Write out every record below exactly as it appears, omitting the pictures.

○ ○ ○ ○

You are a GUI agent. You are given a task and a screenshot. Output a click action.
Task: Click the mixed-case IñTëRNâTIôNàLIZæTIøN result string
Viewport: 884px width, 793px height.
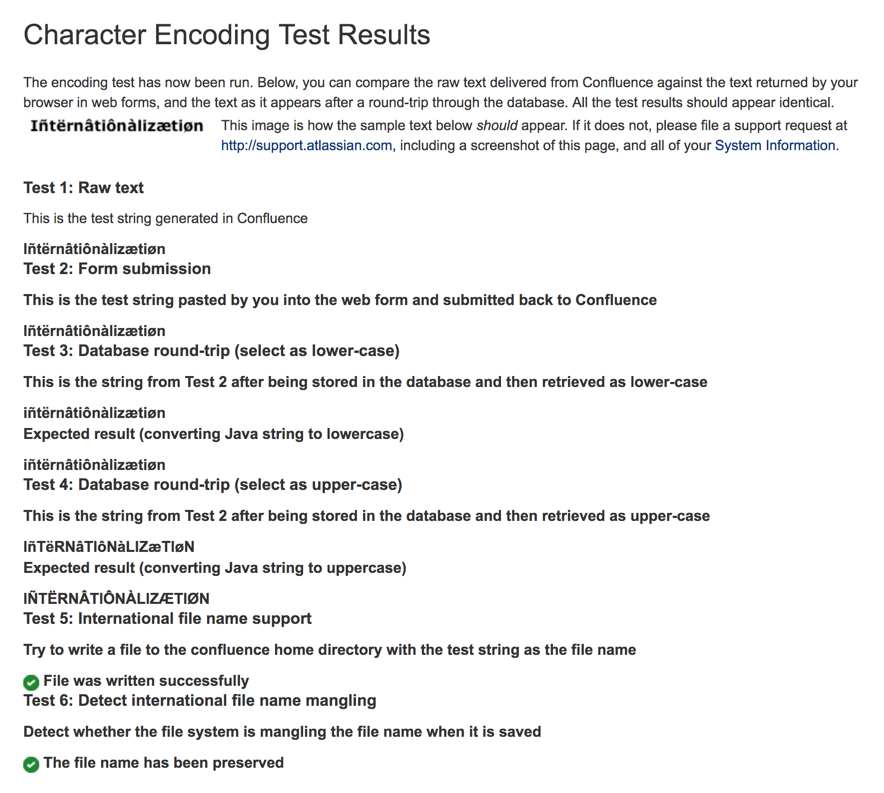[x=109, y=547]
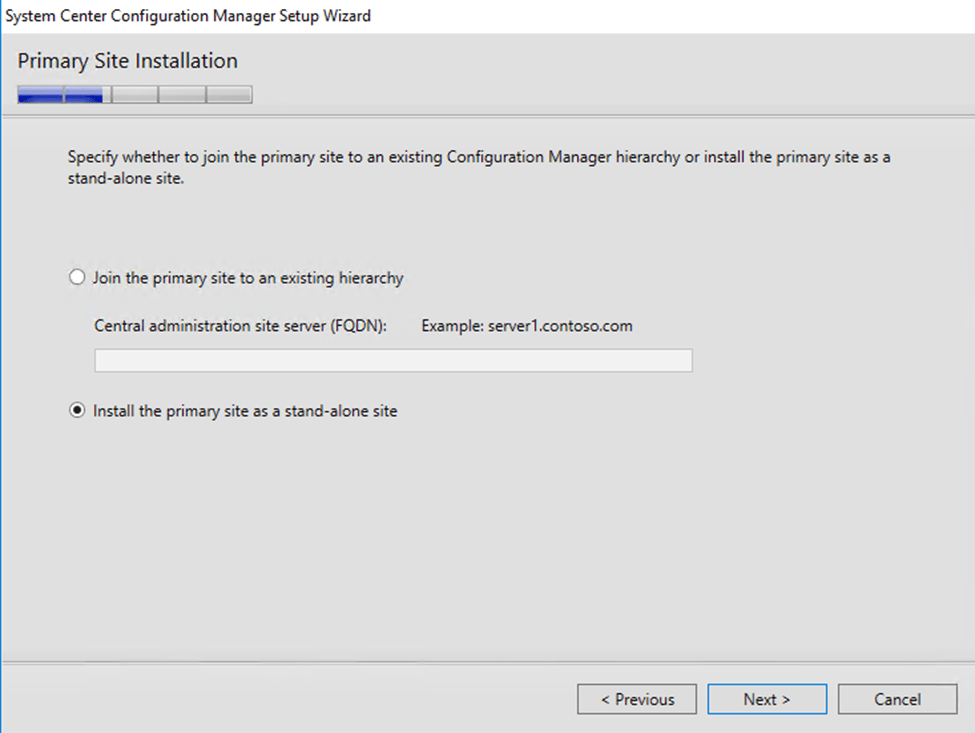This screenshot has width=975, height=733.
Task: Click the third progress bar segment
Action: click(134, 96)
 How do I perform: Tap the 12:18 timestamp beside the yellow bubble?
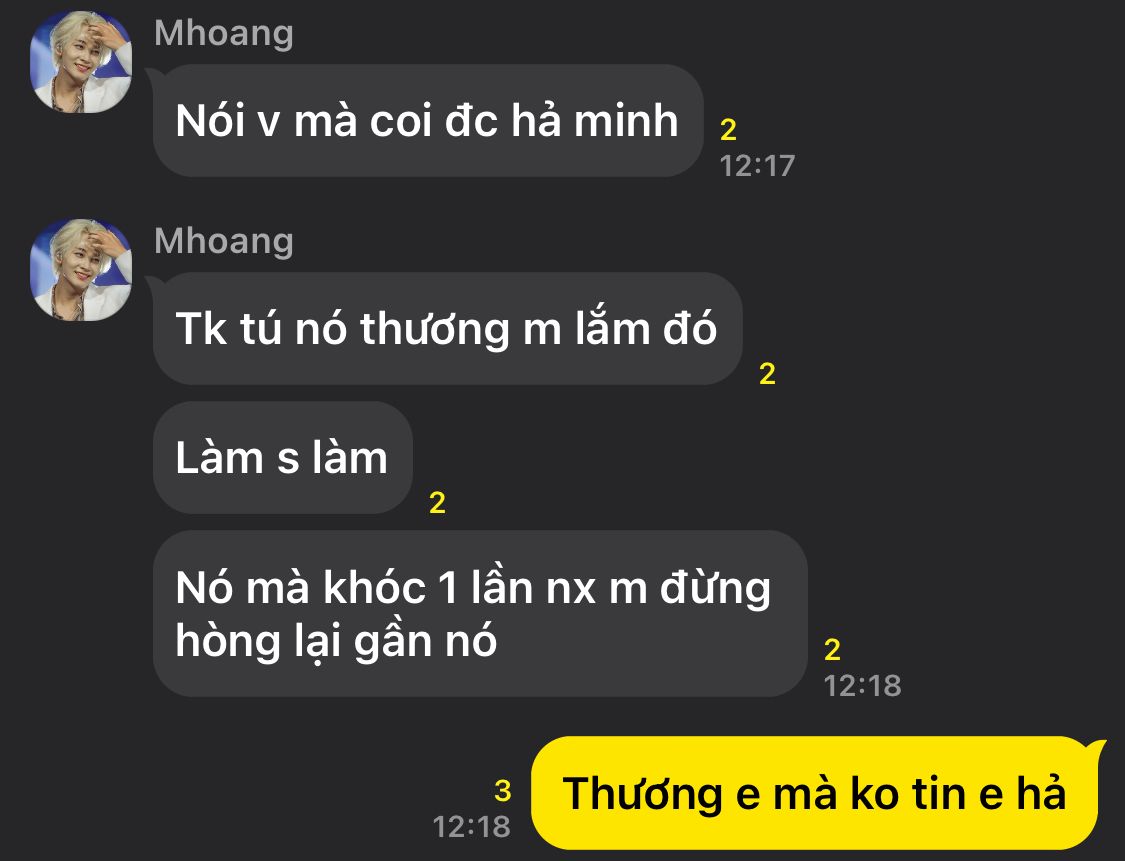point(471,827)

○ ○ ○ ○

### Result for this task
You are a GUI agent. You are given a task and a screenshot. Output a click action.
Task: Click the mixed-case IñTëRNâTIôNàLIZæTIøN result string
Viewport: 884px width, 793px height.
[x=109, y=547]
This screenshot has width=975, height=733.
Task: Click the third progress bar segment
Action: click(134, 96)
 How do I perform: Tap the 12:18 timestamp beside the yellow bubble?
point(471,827)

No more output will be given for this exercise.